If you now click on Start an Instance BioCloudCentral will get to work and provide you with a link to your own Cloudman instance after a minute or two:

3. Configuring Cloudman

Clicking on the IP address link will take you to your new server; use the user name and password you just set up to log in. Cloudman will ask you how much storage space to set aside to begin with as part of the Galaxy Cluster option:

About 20-30GB should get you started, and you can always increase this later on. Clicking on Choose platform type should launch the system. If all you need is access to your Galaxy environment, wait until the Applications and Data status lights turn green and click on Access Galaxy – you are all set.

If, instead, you would like to use the data from our workshops there is an easier way than downloading everything to your local machine, then uploading it to AWS. We have created a ‘shared image’ which has all the data, published histories and workflows for you to explore. Rather than entering the amount of storage required pick ‘Show more startup options and find the Share-an-instance Cluster field. In this field, cut and paste the following string which identifies the workshop data file:

cm-acd17b4674b4fa6291f5fd0736de8e8d/shared/2012-11-02--19-47/

Note: This instance is currently out of date and may not be available at the time of this writing. We are in the process of creating a current version.

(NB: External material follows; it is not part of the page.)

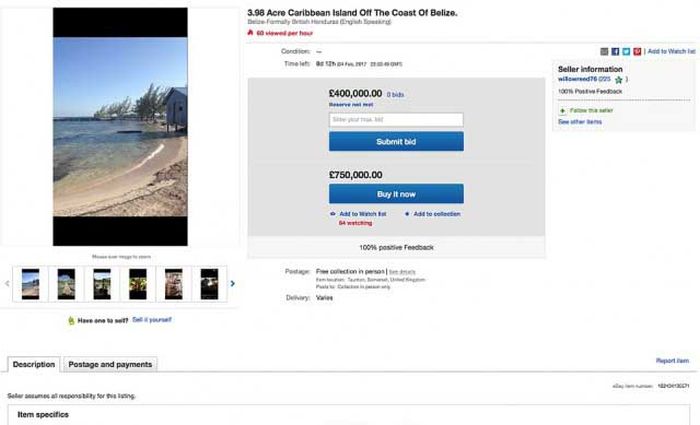Share listing on Pinterest

click(636, 51)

As before, click on Choose platform type. The Galaxy instance that now launched will be pre-populated with all data used in the course, including shared histories and workflows.

4. Using Galaxy on AWS

We strongly recommend you work through the Cloudman Wiki to get a better understanding of how to increase the storage size, add additional CPUs (worker nodes), etc. If you want to learn more about AWS in general the UC Davis Cloud Computing course is very much worth the time investment.

Note that now that Cloudman is running it automatically enables an FTP account associated with your instance, allowing you to transfer larger data files straight into your user account; in particular, files larger than 50-100MB tend to be difficult to upload using a regular web browser.

Remember to shut down your cluster once you are done with the analysis. This will minimize incurred costs though you still will have to cover the storage charges. In return this allows you to come back at any time and re-start the Galaxy instance (as long as you give it the same name) which will resume with all your data, workflows and histories in place:

Important: If you decide to save a snapshot of your data – which is the default option – your credit card will get charged for storage cost of your data. If you would like to avoid these costs you will need to download all data to your local system, then select the Also delete the cluster? option.

Cost

A number of AWS cost calculators exist, but for bioinformatics data analysis your main contributes are going to be the overall CPU hours and the long-term storage cost of very large NGS data sets. Start with a small data set and some basic analysis to monitor your cost. Also take a look at Cloudman’s capacity planning summary.